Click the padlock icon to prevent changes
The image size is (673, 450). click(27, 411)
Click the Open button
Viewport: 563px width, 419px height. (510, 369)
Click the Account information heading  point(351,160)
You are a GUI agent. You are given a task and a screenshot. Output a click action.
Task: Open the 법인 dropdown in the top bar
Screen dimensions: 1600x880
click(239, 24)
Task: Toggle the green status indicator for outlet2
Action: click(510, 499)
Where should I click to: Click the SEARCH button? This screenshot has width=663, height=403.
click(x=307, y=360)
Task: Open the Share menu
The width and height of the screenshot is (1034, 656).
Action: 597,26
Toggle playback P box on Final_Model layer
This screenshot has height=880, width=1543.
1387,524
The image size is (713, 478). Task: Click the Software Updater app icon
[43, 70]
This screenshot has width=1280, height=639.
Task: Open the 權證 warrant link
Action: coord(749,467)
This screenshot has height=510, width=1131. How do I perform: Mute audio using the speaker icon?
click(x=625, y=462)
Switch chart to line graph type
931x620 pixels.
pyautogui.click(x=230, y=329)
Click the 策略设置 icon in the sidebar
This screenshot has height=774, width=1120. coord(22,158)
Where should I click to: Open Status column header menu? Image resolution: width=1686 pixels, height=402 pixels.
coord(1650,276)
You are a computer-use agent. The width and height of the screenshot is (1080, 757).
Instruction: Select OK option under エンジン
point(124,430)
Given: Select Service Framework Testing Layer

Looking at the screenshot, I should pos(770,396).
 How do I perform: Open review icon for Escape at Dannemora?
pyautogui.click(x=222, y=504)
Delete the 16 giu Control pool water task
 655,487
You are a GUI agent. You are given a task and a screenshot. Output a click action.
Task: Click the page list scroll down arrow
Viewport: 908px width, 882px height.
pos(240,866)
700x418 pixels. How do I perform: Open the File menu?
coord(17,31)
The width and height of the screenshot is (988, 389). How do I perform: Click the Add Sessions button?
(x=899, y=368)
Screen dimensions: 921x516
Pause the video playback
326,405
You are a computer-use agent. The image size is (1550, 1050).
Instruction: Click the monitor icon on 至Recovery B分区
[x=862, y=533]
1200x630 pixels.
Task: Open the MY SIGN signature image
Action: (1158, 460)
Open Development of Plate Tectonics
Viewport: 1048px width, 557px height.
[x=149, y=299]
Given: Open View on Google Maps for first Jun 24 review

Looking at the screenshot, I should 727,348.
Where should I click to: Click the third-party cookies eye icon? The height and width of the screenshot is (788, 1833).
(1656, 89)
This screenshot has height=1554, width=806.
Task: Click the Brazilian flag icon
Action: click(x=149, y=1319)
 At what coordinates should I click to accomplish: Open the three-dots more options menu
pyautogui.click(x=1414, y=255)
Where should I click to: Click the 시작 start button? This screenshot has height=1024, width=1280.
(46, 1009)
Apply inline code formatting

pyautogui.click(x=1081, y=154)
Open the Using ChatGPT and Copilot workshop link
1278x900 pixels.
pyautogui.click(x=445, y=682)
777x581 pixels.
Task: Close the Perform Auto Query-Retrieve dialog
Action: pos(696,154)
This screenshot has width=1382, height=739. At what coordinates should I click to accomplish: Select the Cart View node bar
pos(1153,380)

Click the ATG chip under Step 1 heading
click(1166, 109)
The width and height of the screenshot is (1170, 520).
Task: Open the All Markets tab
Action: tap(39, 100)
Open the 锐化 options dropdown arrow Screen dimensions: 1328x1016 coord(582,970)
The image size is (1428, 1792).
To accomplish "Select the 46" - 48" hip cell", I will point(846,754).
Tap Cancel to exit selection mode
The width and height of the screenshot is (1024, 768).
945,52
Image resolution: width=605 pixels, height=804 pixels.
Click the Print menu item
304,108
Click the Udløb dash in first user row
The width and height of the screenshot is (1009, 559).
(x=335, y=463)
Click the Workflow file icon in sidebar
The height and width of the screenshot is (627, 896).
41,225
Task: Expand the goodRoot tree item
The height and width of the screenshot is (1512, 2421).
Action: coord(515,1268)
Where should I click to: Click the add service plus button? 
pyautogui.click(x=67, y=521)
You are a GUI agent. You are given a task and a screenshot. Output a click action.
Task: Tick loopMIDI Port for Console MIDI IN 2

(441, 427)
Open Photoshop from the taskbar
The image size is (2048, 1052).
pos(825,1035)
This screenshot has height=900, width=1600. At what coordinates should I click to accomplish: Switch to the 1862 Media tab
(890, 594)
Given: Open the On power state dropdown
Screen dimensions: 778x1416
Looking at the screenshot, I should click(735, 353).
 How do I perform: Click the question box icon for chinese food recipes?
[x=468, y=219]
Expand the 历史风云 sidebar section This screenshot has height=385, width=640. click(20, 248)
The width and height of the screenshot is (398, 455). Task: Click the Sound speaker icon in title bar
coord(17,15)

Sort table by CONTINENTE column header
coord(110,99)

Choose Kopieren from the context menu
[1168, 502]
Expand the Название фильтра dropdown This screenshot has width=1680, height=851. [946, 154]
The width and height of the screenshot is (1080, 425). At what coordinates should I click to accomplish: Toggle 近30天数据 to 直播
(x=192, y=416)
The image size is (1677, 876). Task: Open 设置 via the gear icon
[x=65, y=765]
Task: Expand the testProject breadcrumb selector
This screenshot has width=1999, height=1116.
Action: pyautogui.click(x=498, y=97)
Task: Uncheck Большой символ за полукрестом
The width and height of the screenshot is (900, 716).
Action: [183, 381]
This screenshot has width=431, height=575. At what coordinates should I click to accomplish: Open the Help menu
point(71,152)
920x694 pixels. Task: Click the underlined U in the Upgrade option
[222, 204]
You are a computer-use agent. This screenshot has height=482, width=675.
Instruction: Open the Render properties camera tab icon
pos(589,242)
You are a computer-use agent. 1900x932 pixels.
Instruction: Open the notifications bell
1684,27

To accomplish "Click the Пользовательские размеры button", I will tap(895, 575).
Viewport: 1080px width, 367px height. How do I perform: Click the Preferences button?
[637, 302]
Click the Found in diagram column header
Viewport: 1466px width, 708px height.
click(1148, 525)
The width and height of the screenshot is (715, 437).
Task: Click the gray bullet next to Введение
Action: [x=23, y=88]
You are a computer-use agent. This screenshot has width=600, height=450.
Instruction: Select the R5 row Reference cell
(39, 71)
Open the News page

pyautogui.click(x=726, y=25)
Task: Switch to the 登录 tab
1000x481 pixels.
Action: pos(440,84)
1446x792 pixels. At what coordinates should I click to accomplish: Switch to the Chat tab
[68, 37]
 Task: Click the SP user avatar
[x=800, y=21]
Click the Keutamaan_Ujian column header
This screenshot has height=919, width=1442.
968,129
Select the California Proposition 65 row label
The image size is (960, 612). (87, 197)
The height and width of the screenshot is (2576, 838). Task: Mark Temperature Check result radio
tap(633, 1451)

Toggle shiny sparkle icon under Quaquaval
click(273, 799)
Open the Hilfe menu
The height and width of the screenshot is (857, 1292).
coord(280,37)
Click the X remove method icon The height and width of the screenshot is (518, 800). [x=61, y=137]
######
PROBLEM TO SOLVE: Return the material exactly as it was provided.

RESULT:
Click the padlock icon to prevent changes
The image size is (673, 450). click(27, 411)
Click the Open button
Viewport: 563px width, 419px height. (510, 369)
Click the Account information heading  point(351,160)
You are a GUI agent. You are given a task and a screenshot. Output a click action.
Task: Open the 법인 dropdown in the top bar
Screen dimensions: 1600x880
click(239, 24)
Task: Toggle the green status indicator for outlet2
Action: click(510, 499)
Where should I click to: Click the SEARCH button? This screenshot has width=663, height=403.
click(x=307, y=360)
Task: Open the Share menu
The width and height of the screenshot is (1034, 656).
Action: 597,26
Toggle playback P box on Final_Model layer
This screenshot has height=880, width=1543.
1387,524
The image size is (713, 478). Task: Click the Software Updater app icon
[43, 70]
This screenshot has width=1280, height=639.
Task: Open the 權證 warrant link
Action: coord(749,467)
This screenshot has height=510, width=1131. How do I perform: Mute audio using the speaker icon?
click(x=625, y=462)
Switch chart to line graph type
931x620 pixels.
pyautogui.click(x=230, y=329)
Click the 策略设置 icon in the sidebar
This screenshot has height=774, width=1120. coord(22,158)
Where should I click to: Open Status column header menu? Image resolution: width=1686 pixels, height=402 pixels.
coord(1650,276)
You are a computer-use agent. The width and height of the screenshot is (1080, 757).
Instruction: Select OK option under エンジン
point(124,430)
Given: Select Service Framework Testing Layer

Looking at the screenshot, I should pos(770,396).
 How do I perform: Open review icon for Escape at Dannemora?
pyautogui.click(x=222, y=504)
Delete the 16 giu Control pool water task
 655,487
You are a GUI agent. You are given a task and a screenshot. Output a click action.
Task: Click the page list scroll down arrow
Viewport: 908px width, 882px height.
pos(240,866)
700x418 pixels. How do I perform: Open the File menu?
coord(17,31)
The width and height of the screenshot is (988, 389). How do I perform: Click the Add Sessions button?
(x=899, y=368)
Screen dimensions: 921x516
Pause the video playback
326,405
You are a computer-use agent. The image size is (1550, 1050).
Instruction: Click the monitor icon on 至Recovery B分区
[x=862, y=533]
1200x630 pixels.
Task: Open the MY SIGN signature image
Action: (1158, 460)
Open Development of Plate Tectonics
Viewport: 1048px width, 557px height.
[x=149, y=299]
Given: Open View on Google Maps for first Jun 24 review

Looking at the screenshot, I should 727,348.
Where should I click to: Click the third-party cookies eye icon? The height and width of the screenshot is (788, 1833).
(1656, 89)
This screenshot has height=1554, width=806.
Task: Click the Brazilian flag icon
Action: click(x=149, y=1319)
 At what coordinates should I click to accomplish: Open the three-dots more options menu
pyautogui.click(x=1414, y=255)
Where should I click to: Click the 시작 start button? This screenshot has height=1024, width=1280.
(46, 1009)
Apply inline code formatting

pyautogui.click(x=1081, y=154)
Open the Using ChatGPT and Copilot workshop link
1278x900 pixels.
pyautogui.click(x=445, y=682)
777x581 pixels.
Task: Close the Perform Auto Query-Retrieve dialog
Action: pos(696,154)
This screenshot has width=1382, height=739. At what coordinates should I click to accomplish: Select the Cart View node bar
pos(1153,380)

Click the ATG chip under Step 1 heading
click(1166, 109)
The width and height of the screenshot is (1170, 520).
Task: Open the All Markets tab
Action: tap(39, 100)
Open the 锐化 options dropdown arrow Screen dimensions: 1328x1016 coord(582,970)
The image size is (1428, 1792).
To accomplish "Select the 46" - 48" hip cell", I will point(846,754).
Tap Cancel to exit selection mode
The width and height of the screenshot is (1024, 768).
945,52
Image resolution: width=605 pixels, height=804 pixels.
Click the Print menu item
304,108
Click the Udløb dash in first user row
The width and height of the screenshot is (1009, 559).
(x=335, y=463)
Click the Workflow file icon in sidebar
The height and width of the screenshot is (627, 896).
41,225
Task: Expand the goodRoot tree item
The height and width of the screenshot is (1512, 2421).
Action: coord(515,1268)
Where should I click to: Click the add service plus button? 
pyautogui.click(x=67, y=521)
You are a GUI agent. You are given a task and a screenshot. Output a click action.
Task: Tick loopMIDI Port for Console MIDI IN 2

(441, 427)
Open Photoshop from the taskbar
The image size is (2048, 1052).
pos(825,1035)
This screenshot has height=900, width=1600. At what coordinates should I click to accomplish: Switch to the 1862 Media tab
(890, 594)
Given: Open the On power state dropdown
Screen dimensions: 778x1416
Looking at the screenshot, I should click(735, 353).
 How do I perform: Click the question box icon for chinese food recipes?
[x=468, y=219]
Expand the 历史风云 sidebar section This screenshot has height=385, width=640. click(20, 248)
The width and height of the screenshot is (398, 455). Task: Click the Sound speaker icon in title bar
coord(17,15)

Sort table by CONTINENTE column header
coord(110,99)

Choose Kopieren from the context menu
[1168, 502]
Expand the Название фильтра dropdown This screenshot has width=1680, height=851. [946, 154]
The width and height of the screenshot is (1080, 425). At what coordinates should I click to accomplish: Toggle 近30天数据 to 直播
(x=192, y=416)
The image size is (1677, 876). Task: Open 设置 via the gear icon
[x=65, y=765]
Task: Expand the testProject breadcrumb selector
This screenshot has width=1999, height=1116.
Action: pyautogui.click(x=498, y=97)
Task: Uncheck Большой символ за полукрестом
The width and height of the screenshot is (900, 716).
Action: [183, 381]
This screenshot has width=431, height=575. At what coordinates should I click to accomplish: Open the Help menu
point(71,152)
920x694 pixels. Task: Click the underlined U in the Upgrade option
[222, 204]
You are a computer-use agent. This screenshot has height=482, width=675.
Instruction: Open the Render properties camera tab icon
pos(589,242)
You are a computer-use agent. 1900x932 pixels.
Instruction: Open the notifications bell
1684,27

To accomplish "Click the Пользовательские размеры button", I will tap(895, 575).
Viewport: 1080px width, 367px height. How do I perform: Click the Preferences button?
[637, 302]
Click the Found in diagram column header
Viewport: 1466px width, 708px height.
click(1148, 525)
The width and height of the screenshot is (715, 437).
Task: Click the gray bullet next to Введение
Action: [x=23, y=88]
You are a computer-use agent. This screenshot has width=600, height=450.
Instruction: Select the R5 row Reference cell
(39, 71)
Open the News page

pyautogui.click(x=726, y=25)
Task: Switch to the 登录 tab
1000x481 pixels.
Action: pos(440,84)
1446x792 pixels. At what coordinates should I click to accomplish: Switch to the Chat tab
[68, 37]
 Task: Click the SP user avatar
[x=800, y=21]
Click the Keutamaan_Ujian column header
This screenshot has height=919, width=1442.
968,129
Select the California Proposition 65 row label
The image size is (960, 612). (87, 197)
The height and width of the screenshot is (2576, 838). Task: Mark Temperature Check result radio
tap(633, 1451)

Toggle shiny sparkle icon under Quaquaval
click(273, 799)
Open the Hilfe menu
The height and width of the screenshot is (857, 1292).
coord(280,37)
Click the X remove method icon The height and width of the screenshot is (518, 800). [x=61, y=137]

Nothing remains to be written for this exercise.